Pascalis Jiwandono 6 Mei 2015

Sebelum menginjakkan kaki pertama kali di Bumi Cenderawasih, aku pernah mendengarkan istilah mutiara hitam. Jika memperhatikan istilah tersebut, maka terasa bahwa ada nilai ekonomis tinggi yang bisa dijual.  Namun jika ditinjau dari aspek sosiologis, istilah tersebut lebih menggambarkan apresiasi sosial terhadap masyarakat Papua. Masyarakat Papua kaya akan nilai budaya dan tradisi. Kekhasan tradisi dan budaya Papua membuat kita yang melihatnya mudah mengenali. Kekayaan nilai budaya tradisional seperti rumah adat, pakaian tradisional, cara hidup, menjadi salah satu faktor yang menarik orang datang ke Papua, dan bagi yang sudah pernah datang, selalu ada kerinduan untuk kembali. Salah satu nilai kehidupan yang begitu menarik bagiku adalah tak pernah ada keraguan bahwa alam ini akan selalu memberikan kehidupan. Pola hidup mereka sederhana, sehingga tidak perlu menggambil hasil alam secara berlebihan. Alam menjadi “supermarket” kehidupan.

    Gambaran mutiara hitam lebih terasa ketika kita bertemu dengan anak-anak Papua. Anak-anak asli Papua tak ada beda dengan anak-anak lain yang ada di Nusantara. Mereka sangat polos, memiliki senyum yang manis, tatapan mata yang penuh pengharapan, dan rata-rata memiliki kemampuan kinestetik tinggi. Ketika berpapasan di jalan atau bertemu di tempat lain tak sungkan menyapa. Namun aku sering bertanya dalam hati, mengapa selama ini banyak di antara mereka belum mengkilap layaknya istilah mereka “mutiara”.

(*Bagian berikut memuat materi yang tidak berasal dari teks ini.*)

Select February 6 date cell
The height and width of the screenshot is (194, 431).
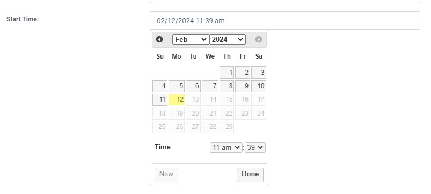pos(193,86)
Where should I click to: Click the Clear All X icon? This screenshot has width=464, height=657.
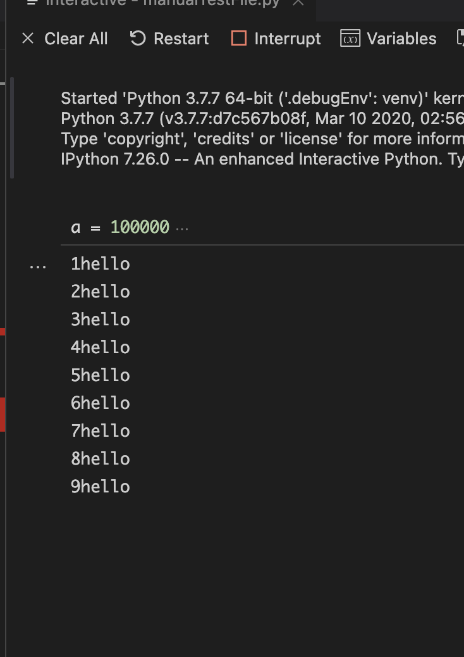tap(28, 39)
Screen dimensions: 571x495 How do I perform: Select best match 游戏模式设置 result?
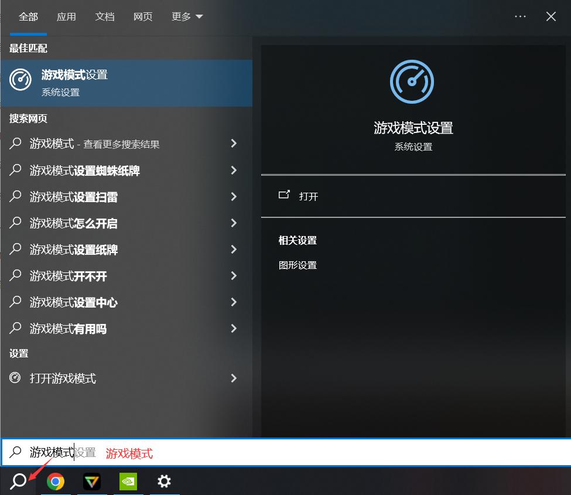[126, 83]
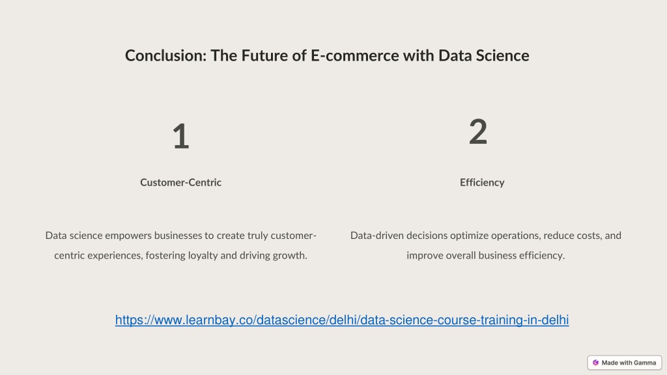667x375 pixels.
Task: Click the paragraph about data-driven decisions
Action: pyautogui.click(x=486, y=245)
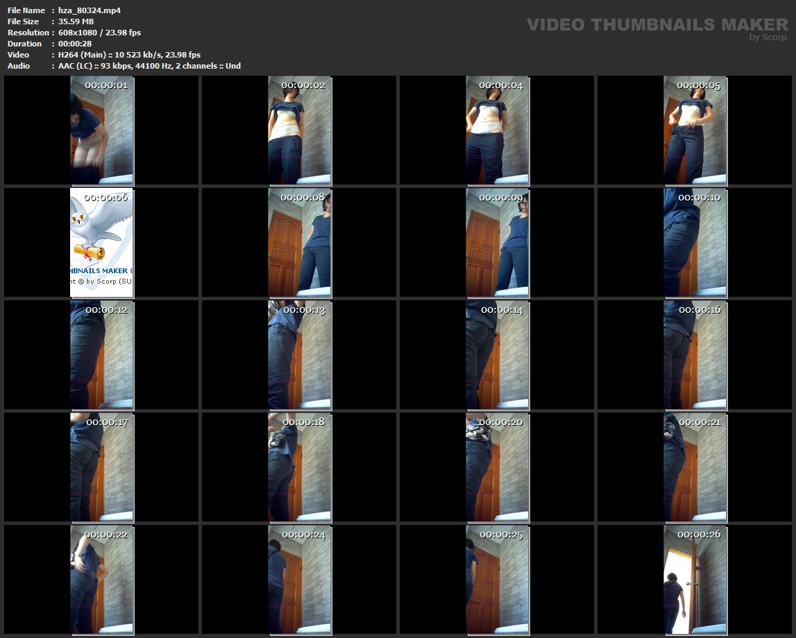Screen dimensions: 796x638
Task: Select the owl logo frame at 00:00:06
Action: pyautogui.click(x=102, y=243)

Aku pernah menuliskan beberapa catatan kecil dalam buku saku pribadiku tentang “mutiara hitam”. Tidak terlalu penting dan masih dalam sudut pandang subjektif namun hal tersebut merupakan pengalaman empirisku bersama mereka. Sekedar mencoba melihat dan memahami keadaan Papua dari perspektif “mutiara-mutiara kecil-nya.”

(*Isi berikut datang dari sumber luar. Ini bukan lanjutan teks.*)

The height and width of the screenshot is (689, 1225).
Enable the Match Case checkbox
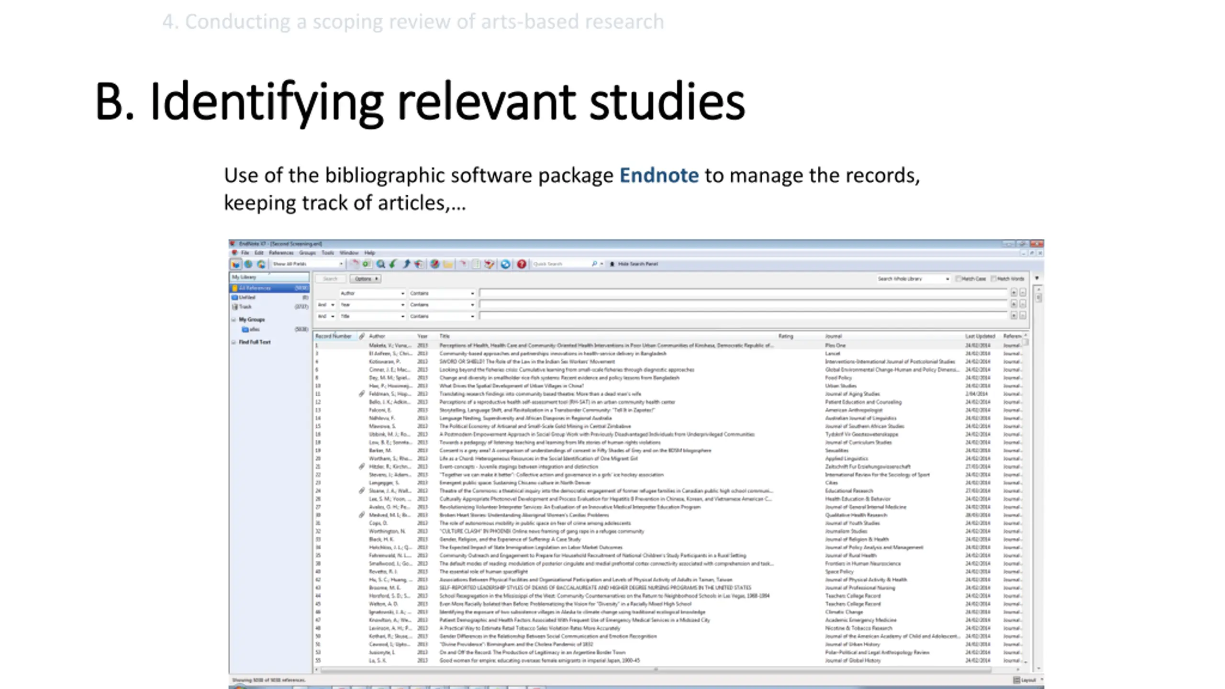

Mutiara hitam, merupakan gambaran kehidupan, tak hanya memperlihatkan keindahan namun ada proses pembentukan yang membutuhkan perjuangan. Hal tersebut mulai sejak masih menjadi mutiara kecil. Kondisi geografis alam papua mungkin menjadi salah satu tempaan awal para mutiara kecil agar dapat bersinar. Mereka tak sungkan berpanas-panasan, berjalan jauh untuk menempuh pendidikan. Namun kondisi semacam itu sudah mulai berkurang dengan adanya bangunan sekolah yang dibangun oleh Pemerintah. Apa kemudian kondisi para mutiara hitam lantas bersinar dengan adanya sekolah? Rupanya belum, mereka masih ditempa dengan ketiadaan guru di sekolah. Tantangan mereka, para mutiara kecil, untuk bersinar datang dari keberadaan guru yang yang tidak ada di sekolah. Masyarakat di kampung sadar betul bahwa para mutiara kecil mereka tak akan dapat bersinar jika tak ada guru. Oleh sebab itu masyarakat di wilayah ini begitu menghormati guru yang datang mengabdi di kampung mereka. Salah satu rekan guru di wilayahku pernah menceritakan pengalamannya yang lucu namun menyentuh perasaan. Ketika ia bertugas di salah satu kampung pedalaman di wilayah Fakfak Papua Barat, ia pernah mendapati anak-anak muridnya menangis di rumah saat ia menggangkat air. Ia yang baru beberapa hari tiba di kampung itu, begitu heran dan kemudian pergi bertanya  pada salah satu orang tua muridnya. Ternyata, para orang tua murid memukuli anak-anak mereka karena membiarkan bapak guru mengangkat air.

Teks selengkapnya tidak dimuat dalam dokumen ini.